But being able to communicate a new application, potentially, for the VeriChip technology as it relates to the Guest Worker Program and the new immigration bill that came out of the Senate yesterday, I think it’s a relevant technology that can be used amongst other technologies to properly ensure that guest workers coming in and out of this country are properly registered, and that the enforcement that’s necessary to make the law work and the Guest Worker Program work can also take place at the employer level. So whether it’s biometrics, whether it’s a smart card of sorts, a tamper-proof visa or a VeriChip related to those things, I think the VeriChip is a very logical technology to use for that…

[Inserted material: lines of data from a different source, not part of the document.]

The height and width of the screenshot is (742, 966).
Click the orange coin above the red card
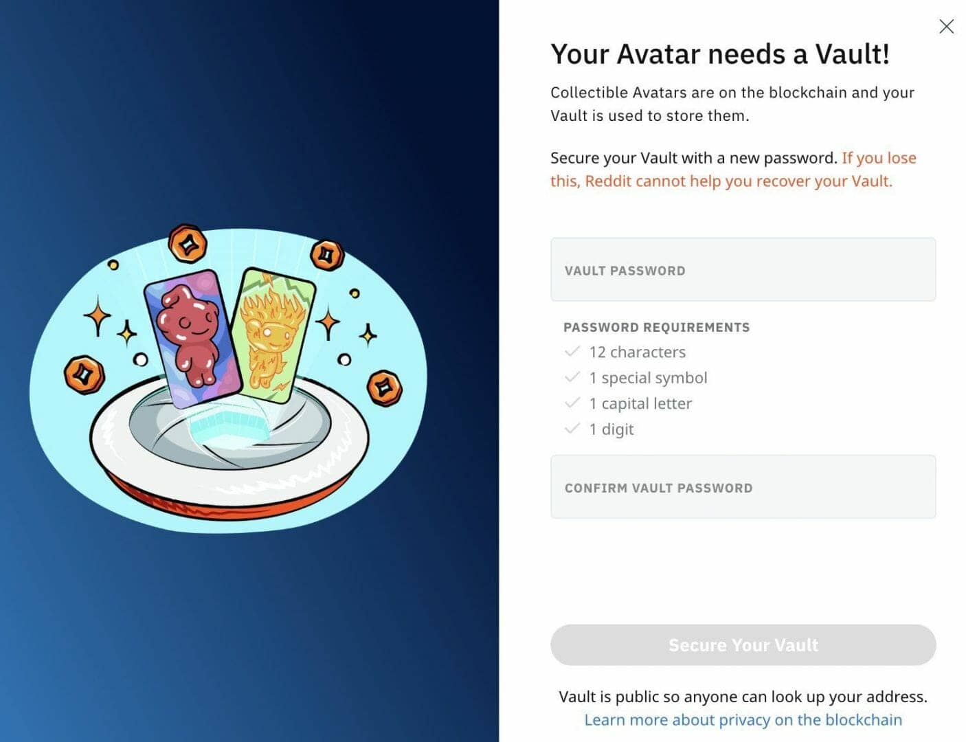[x=188, y=243]

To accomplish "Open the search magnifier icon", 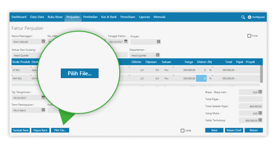I will (243, 17).
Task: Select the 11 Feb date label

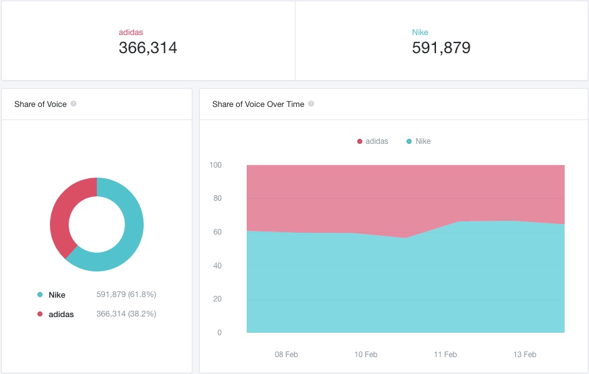Action: [x=445, y=355]
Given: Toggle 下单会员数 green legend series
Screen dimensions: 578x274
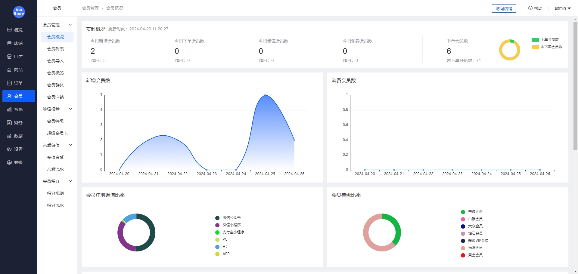Looking at the screenshot, I should (535, 40).
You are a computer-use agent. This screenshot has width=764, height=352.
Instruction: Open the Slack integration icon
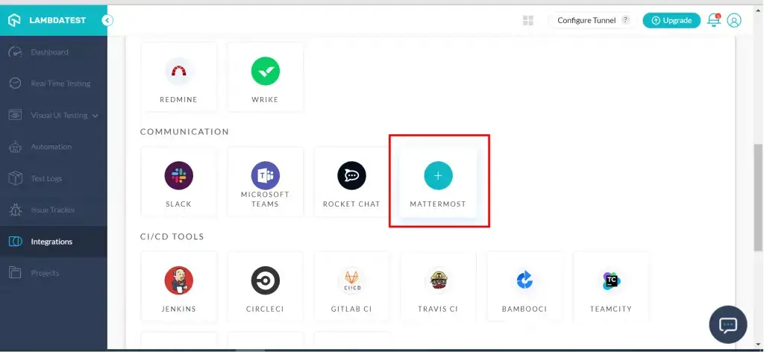(178, 176)
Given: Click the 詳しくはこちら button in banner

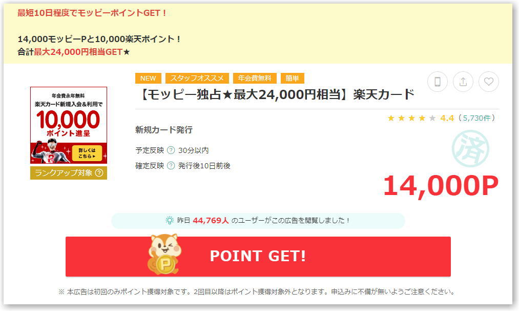Looking at the screenshot, I should (x=87, y=153).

Silverman's company, which has lost millions of dollars over the last few years trying to sell their invasive product to a wary North American market, has been waiting for just this kind of opportunity. With the addition of former Health and Human Services Secretary Tommy Thompson to their Board of directors in July of 2005, Applied Digital gained an important inside the beltway contact to help sell their plan. Thompson in fact is so taken with the technology, he announced he planned to have one of the companies medical "VeriMed" tags implanted into his arm. Normally, the chip is injected below the skin into fat tissue above the triceps muscle on a person's upper right arm.

Thompson is not the only one lobbying for the use of the microchip technology. According to Sen. Arlen Spector (R-PA), Columbian President Alfaro Uribe actually floated the idea of placing chips in Columbian migrant workers wishing to become guest workers in the US. In a meeting with Specter in early April of this year Uribe is reported as telling the Senator "he would consider having Colombian workers have microchips implanted into their bodies before they are permitted to enter the United States to work on a seasonal basis." Specter replied that he "doubted whether the implantation of microchips would be effective since the immigrant worker might be able to remove them." Specters staff would not confirm whether or not microchip technology was being discussed as a part of immigration reform.

When asked if the government had in fact contracted to buy the system Silverman replied that, "No, they have not. We have talked to many people in Washington about using it as an application for a guest worker program. But we cannot say today that they have actually bought it for immigration purposes." But he is hopeful.